When you insert or remove your contact lenses by accident, you may scratch your cornea. Wear your contact lenses with caution and never sleep with them in.

  • Red Eye or Conjunctivitis

If you wear contact lenses for an extended period of time, especially at night, you are at risk of developing conjunctivitis and edema. They create a moist environment that can be a breeding ground for microorganisms like viruses and bacteria. Furthermore, because less oxygen reaches the cornea while wearing lenses, the body is less able to fight off infections caused by bacteria or viruses as effectively as it was previously.

The most common type of conjunctivitis in contact lens wearers is giant papillary conjunctivitis (GPC), which is caused by repeated contact lens irritation.

Before going to bed, always, always, always remove your contact lenses.

  • Ptosis

Ptosis is a condition in which the eyelids begin to drool and the patient is unable to fully open their eyes.

Contact lenses can migrate into the eyelid tissue, causing scarring and constriction, which can lead to eyelid retraction. This is especially true for people who wear hard contact lenses because the eyelid is stretched repeatedly when the lens is removed.

It would be a good idea to switch to soft contact lenses.

  • Corneal Ulcer

This happens when an open ulcer on the cornea of the eye develops as a result of a fungal, bacterial, parasitic, or viral infection. Corneal ulcers can cause permanent blindness if not treated promptly. If it does result in blindness, a corneal transplant may be the only option for restoring vision.
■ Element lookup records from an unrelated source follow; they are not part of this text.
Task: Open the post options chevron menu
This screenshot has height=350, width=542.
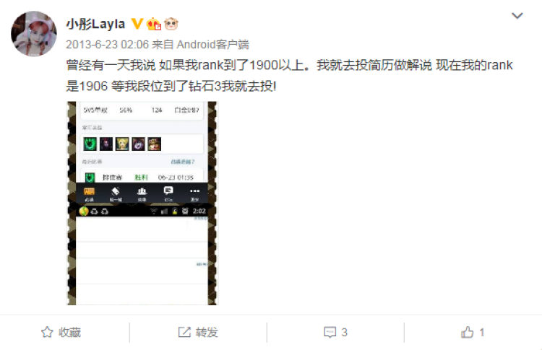Action: pyautogui.click(x=517, y=16)
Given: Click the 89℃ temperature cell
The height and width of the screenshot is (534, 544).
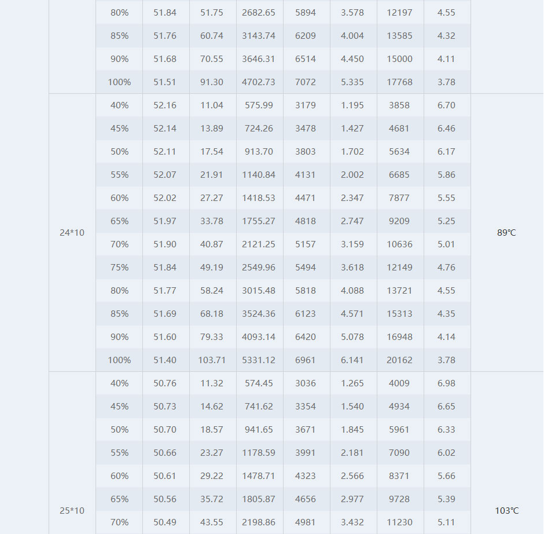Looking at the screenshot, I should pos(507,233).
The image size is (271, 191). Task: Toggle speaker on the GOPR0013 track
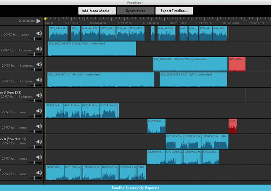pyautogui.click(x=39, y=173)
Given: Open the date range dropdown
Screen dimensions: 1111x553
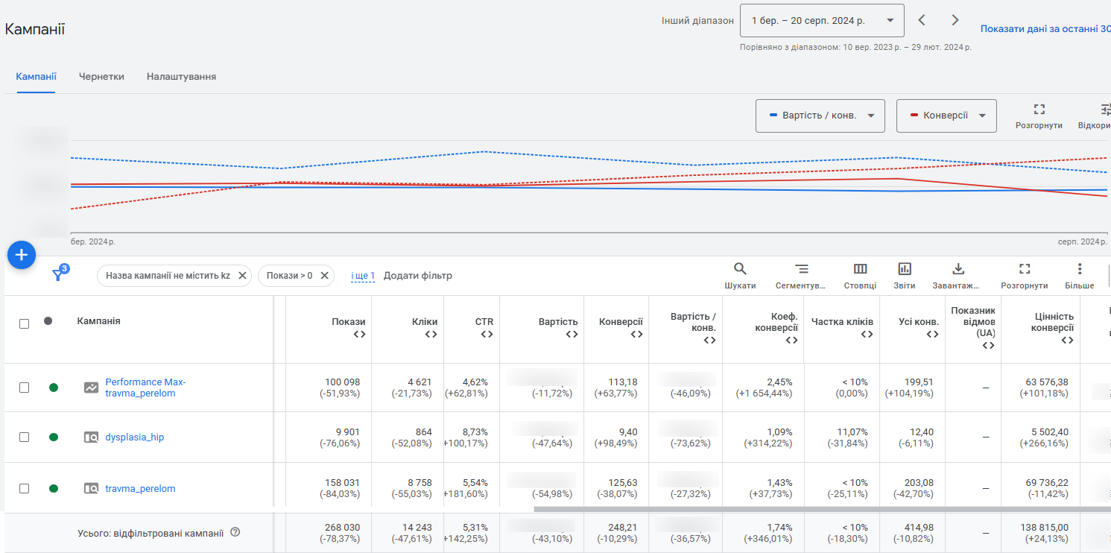Looking at the screenshot, I should [x=821, y=21].
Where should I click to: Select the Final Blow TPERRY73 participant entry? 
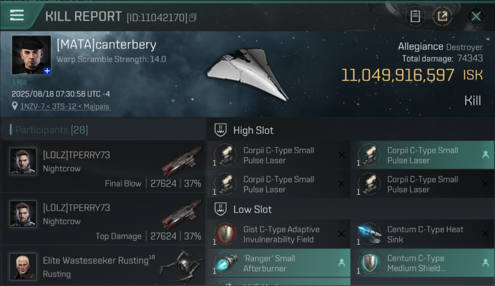104,167
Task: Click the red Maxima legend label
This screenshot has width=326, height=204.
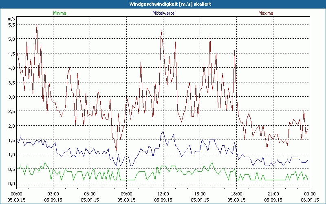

Prevent Contact Lens-related Side Effects

Contact lenses should not be worn more than once and should be discarded or replaced as directed by your doctor. Remember that lens deposits will continue to accumulate on your contact lenses over time. The longer you wait to replace your lenses, the more lens deposits will form, reducing the oxygen supply to the cornea and eventually damaging the eye.

Contact lenses can produce unexpected results as long as we use them wisely and understand contact lens tips.